▸ **RECORDED DATA**
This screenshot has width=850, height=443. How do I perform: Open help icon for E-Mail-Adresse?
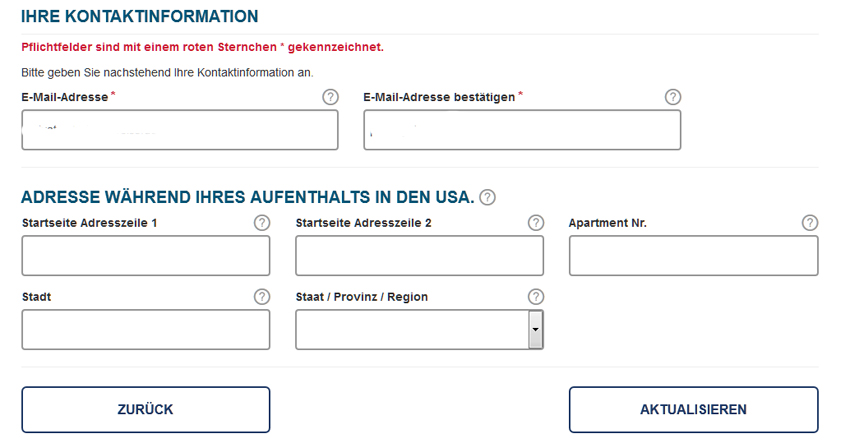pos(330,97)
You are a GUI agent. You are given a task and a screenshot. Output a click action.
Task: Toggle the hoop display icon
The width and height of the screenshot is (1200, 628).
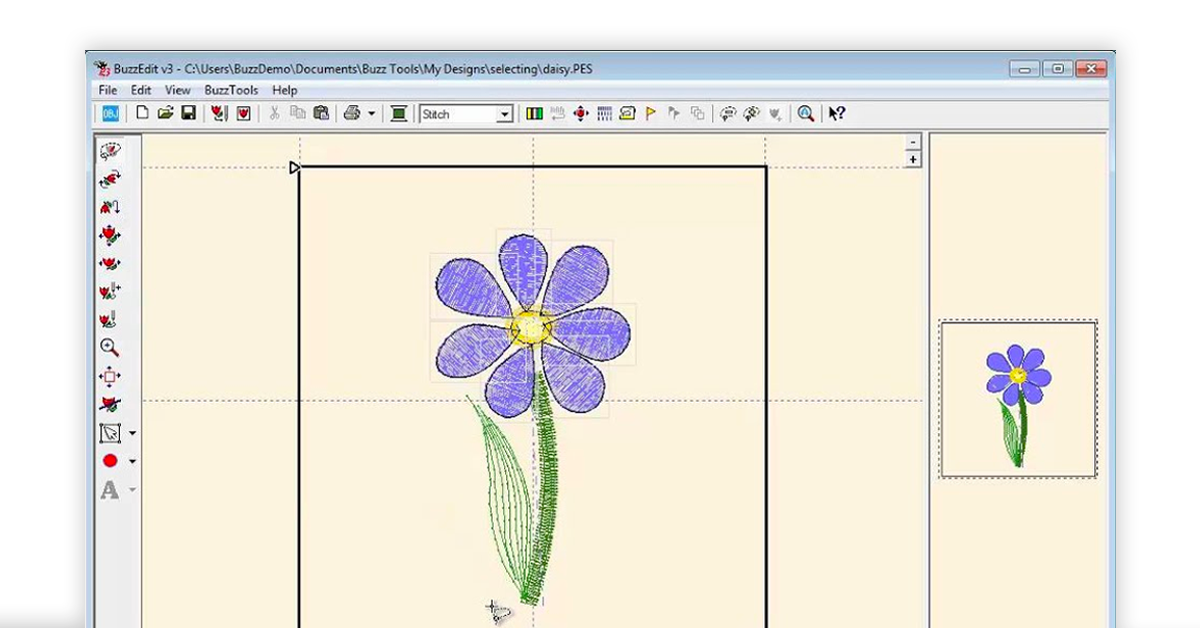tap(398, 113)
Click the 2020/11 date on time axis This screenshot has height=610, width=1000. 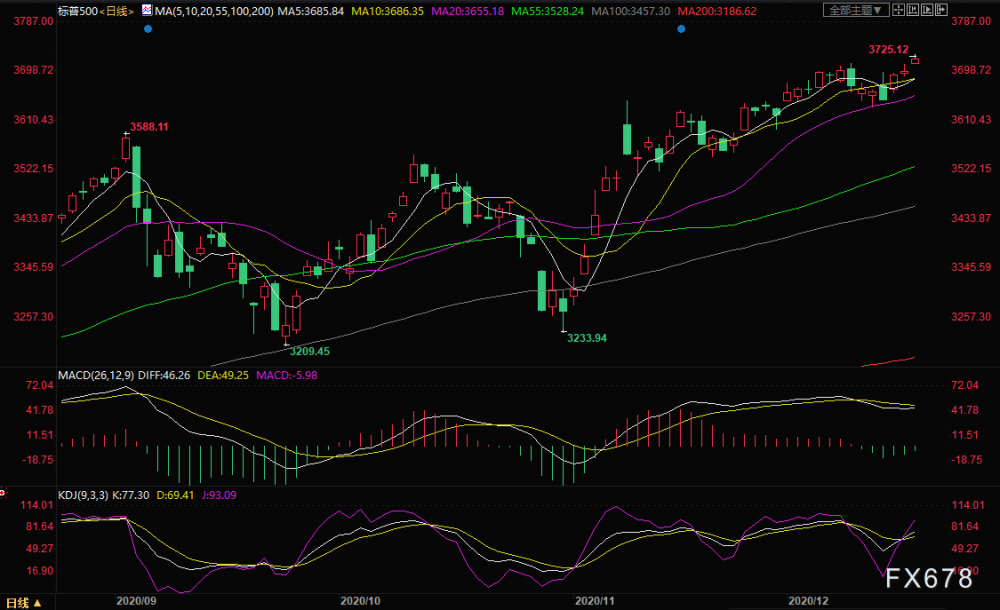pos(595,600)
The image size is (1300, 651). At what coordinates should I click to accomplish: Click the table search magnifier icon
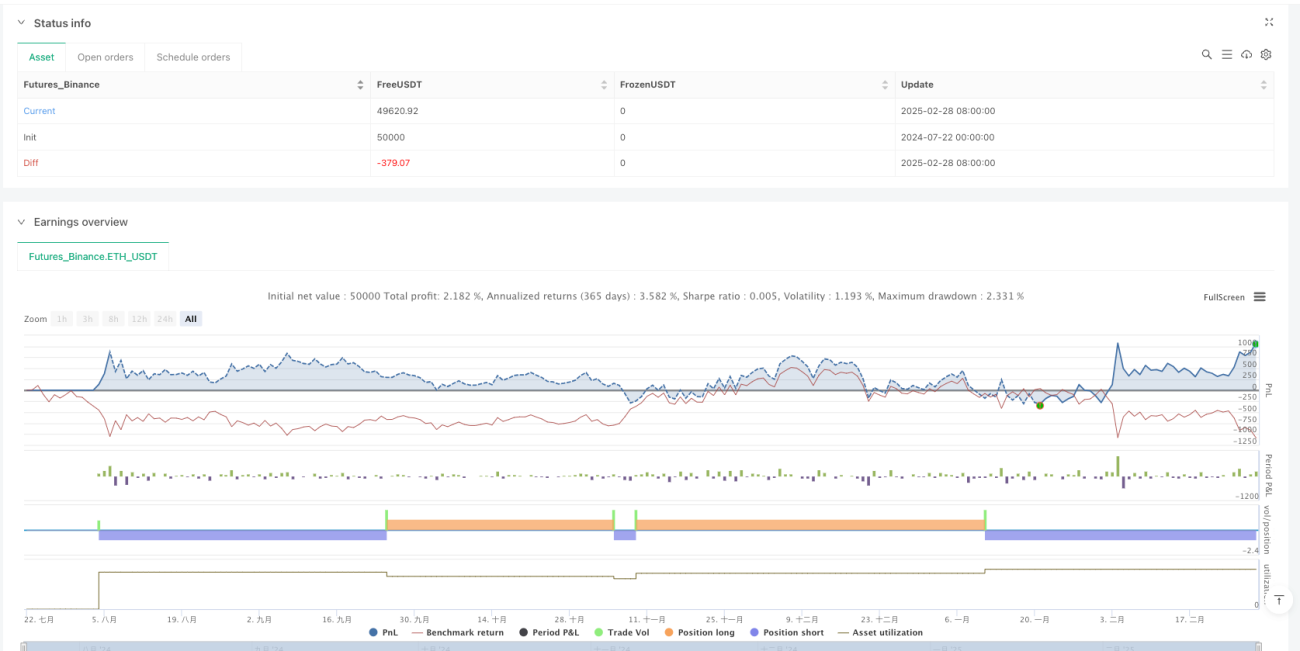(1207, 55)
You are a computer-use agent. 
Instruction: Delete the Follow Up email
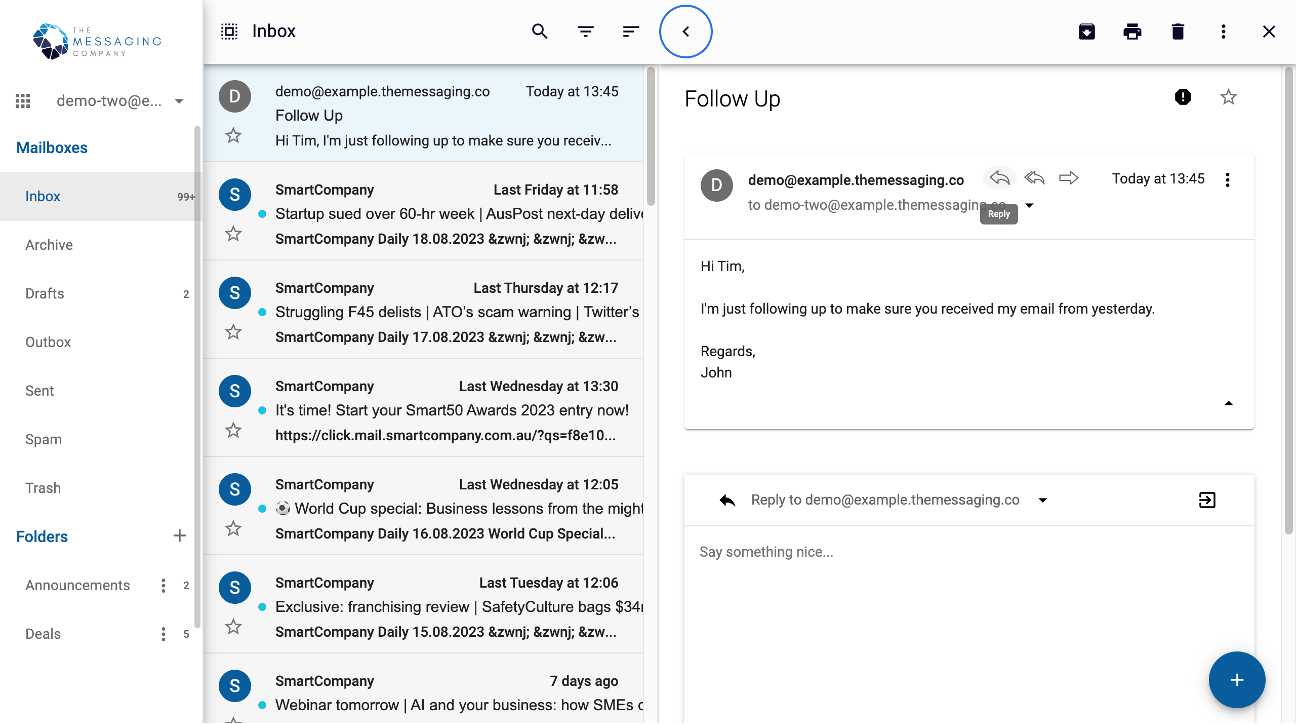point(1178,31)
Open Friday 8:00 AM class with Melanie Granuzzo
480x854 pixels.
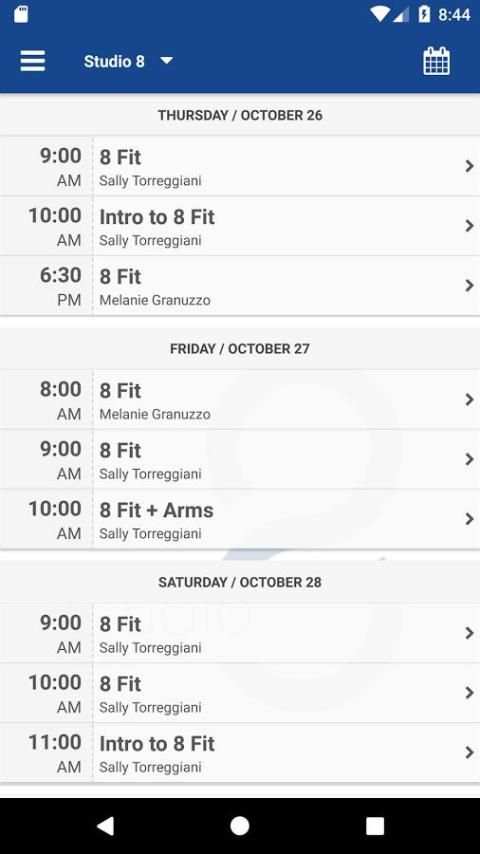pyautogui.click(x=240, y=399)
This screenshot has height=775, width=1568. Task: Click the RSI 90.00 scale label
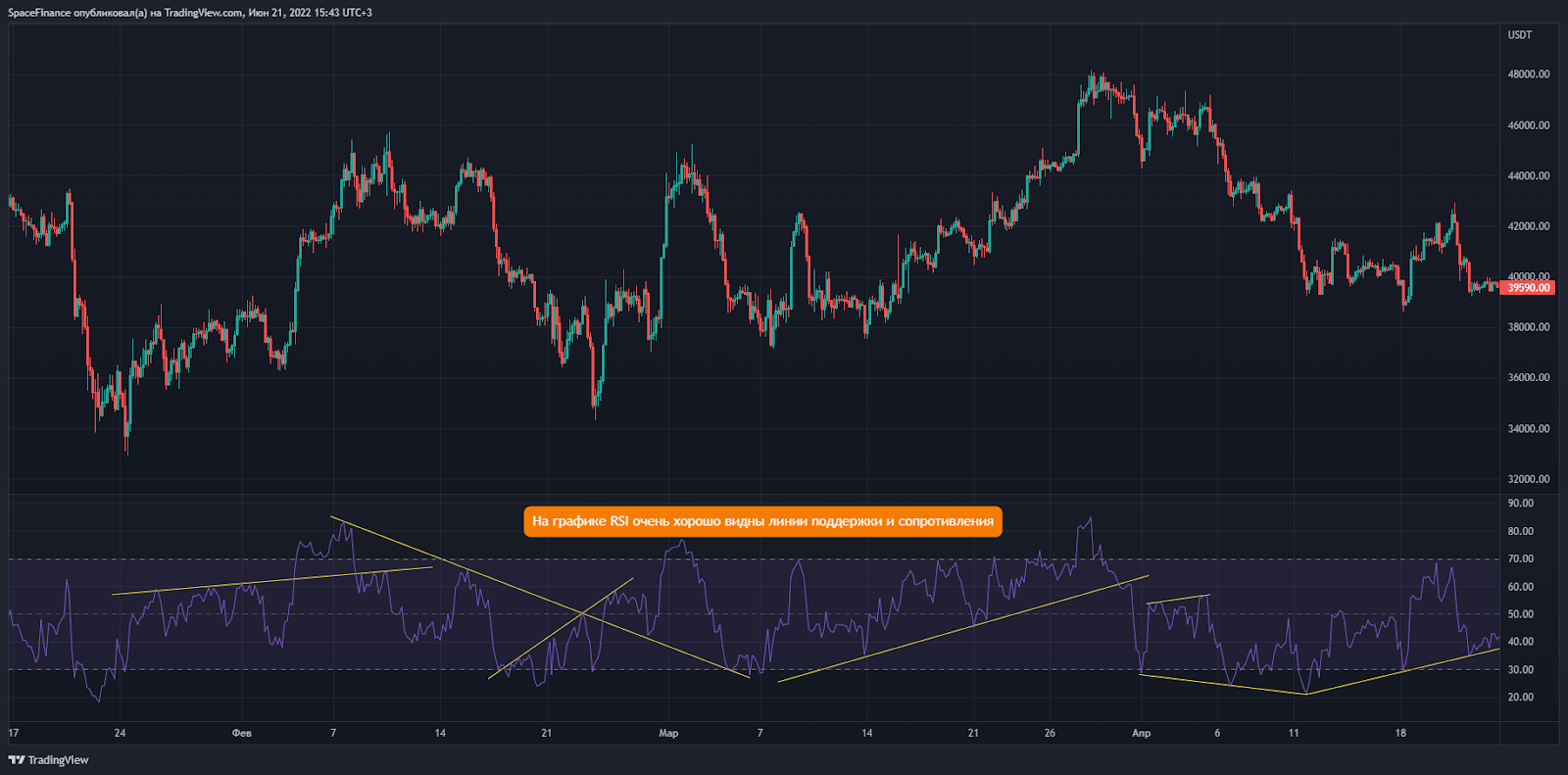click(x=1521, y=504)
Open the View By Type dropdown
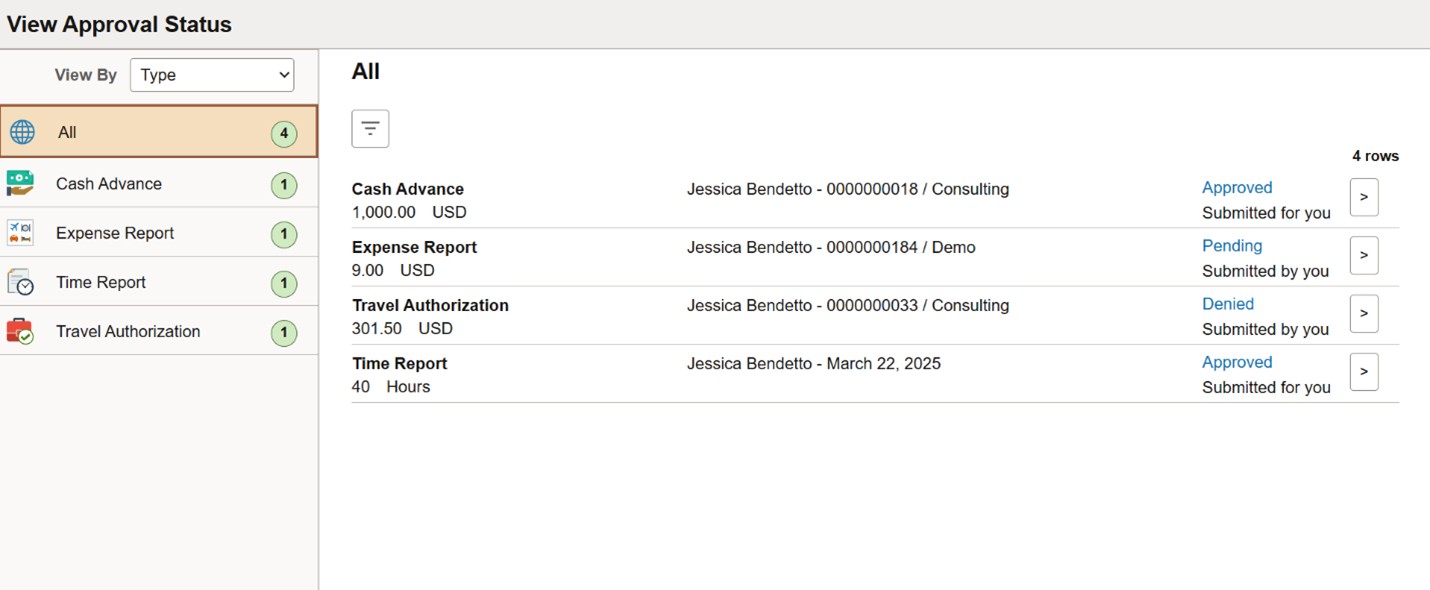 tap(212, 75)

▸ **WHAT YOU SHOULD DO**
From the line containing "Open Friday 8:00" down to the final line of the material, restate every line word for word, and only those; drop the pictures.

▸ **TASK OUTPUT**
Open Friday 8:00 AM class with Melanie Granuzzo
480x854 pixels.
pyautogui.click(x=240, y=399)
This screenshot has height=775, width=1568. Task: Click the RSI 90.00 scale label
click(x=1521, y=504)
Open the View By Type dropdown
 tap(212, 75)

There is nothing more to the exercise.